方可成老师的微博中称,“我们需要一个参照系,和北大清华比一比,和中科大少年班比一比,和港科大比一比,和加州理工比一比,和南科大自己的愿景比一比。”此事我想到的一个问题是,为什么不去和学生自己的需求、盼望、学力比一比?
假如把这45个人交给你,可以不去考虑中外任何教育传统,可以放手一搏去教,你会去教什么,怎么教呢?我不相信谁能给出一个标准的答案。教育的对象是人,其复杂也正在这里。我劝大家警惕那些号称掌握了教育规律、动辄发话要“厘清真误”的人。一知半解最危险。
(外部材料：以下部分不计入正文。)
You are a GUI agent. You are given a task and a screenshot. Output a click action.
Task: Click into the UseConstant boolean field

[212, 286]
创办这样的一个学校,未来管理这样的学校,都会关系到不同的利益人。社会各方的期待虽有重合,但也多有差异。深圳市政府想建设“世界一流的大学”增加城市的文化内涵,朱清时教授要实现自己的教育理想,民众希望实现教改的突破,学生希望获得教育与发展,教师希望追求教研的梦想。
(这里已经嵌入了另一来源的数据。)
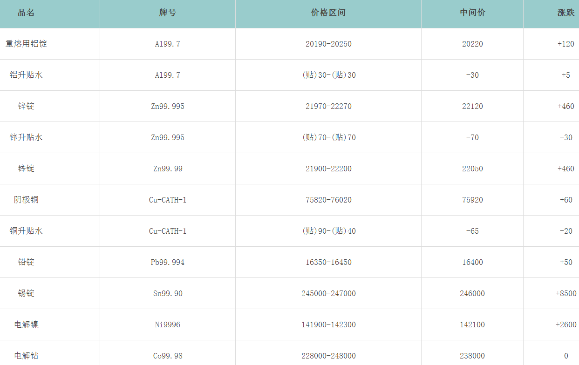579x365 pixels.
Task: Click the 铜升贴水 row name
Action: (26, 231)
哈佛大学教育教授卡罗尔·维思(Carol Weiss)认为,大部分教育项目,都存在三个 “I”:意识形态(ideology)、利益(interest)、信息(information)。三者并不总是协调统一。各相关人的意识形态诉求、利益出发点、和信息的掌握情况都不对称。比如有些时候,决策人为了掩饰意识形态和利益之间的矛盾,就在信息上做文章,左右人们的思维。项目负责人得在各方之间游弋,在合适的时候,用合适的结论去说服他们,得去磨,得在不断的交互中,把要传达的信息传达出去,把要争取的支持拿回来。 在南科大一事上,一个极大的反讽,是一个领导者必须用“政治”的手段结束学校的行政化。这里说的政治(politics), 或许译作“妥协协商”更合适一些。
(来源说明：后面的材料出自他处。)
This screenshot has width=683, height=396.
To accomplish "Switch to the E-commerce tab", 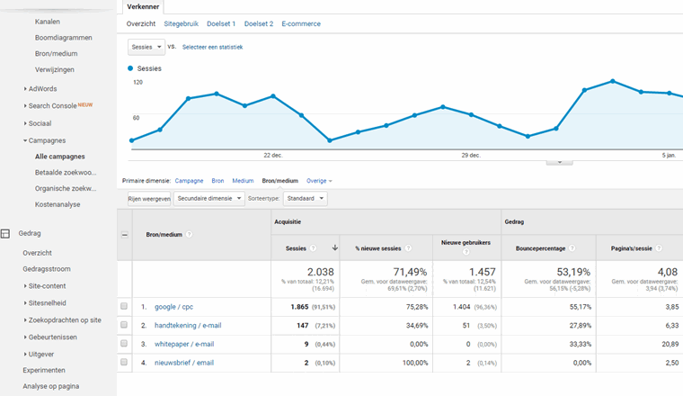I will (x=300, y=23).
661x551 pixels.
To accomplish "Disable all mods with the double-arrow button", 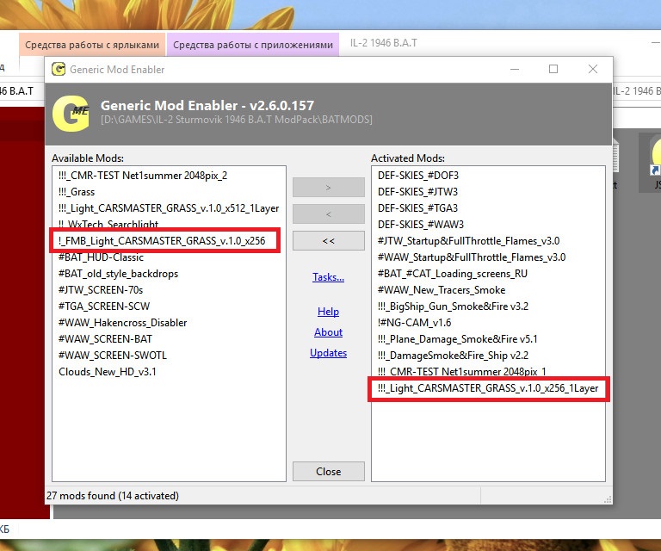I will 329,241.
此次争议涉及的关系,不止是朱清时和教授们之间的关系。在用人上,我觉得朱清时教授或深圳市政府看人走眼。他们应该去找真正懂得高教系统设计的咨询专家,比如我过去的老师Romi这种满世界“种植”学校的专家,或是学教育管理(Educational leadership)、学科设计( curriculum design)的人,帮他设立制度,而不是找三个学科带头人来,指望他们参与一个学校的创业。
从另外一方面去想,我又觉得在中国环境下解决教育改革的问题,需想人之未想,甚至一切归零,重新想象教育。而今,全世界都在讨论大学该办成什么样子,美国也动辄出现The end of university as you know it 这样的讨论,未来的大学究竟该怎样?还要不要继续工业化标准化生产的模式?南科大能不能给大家一点启示呢?很希望如此。需要朱教授和深圳市政府去思考的问题是:南科大是要变作山寨版的港科大么?还是要在中国的问题面前另有突破?福特当年说过一句话,我都要听这些客户的,那就应该设计出一匹更快的马,而不会造出汽车。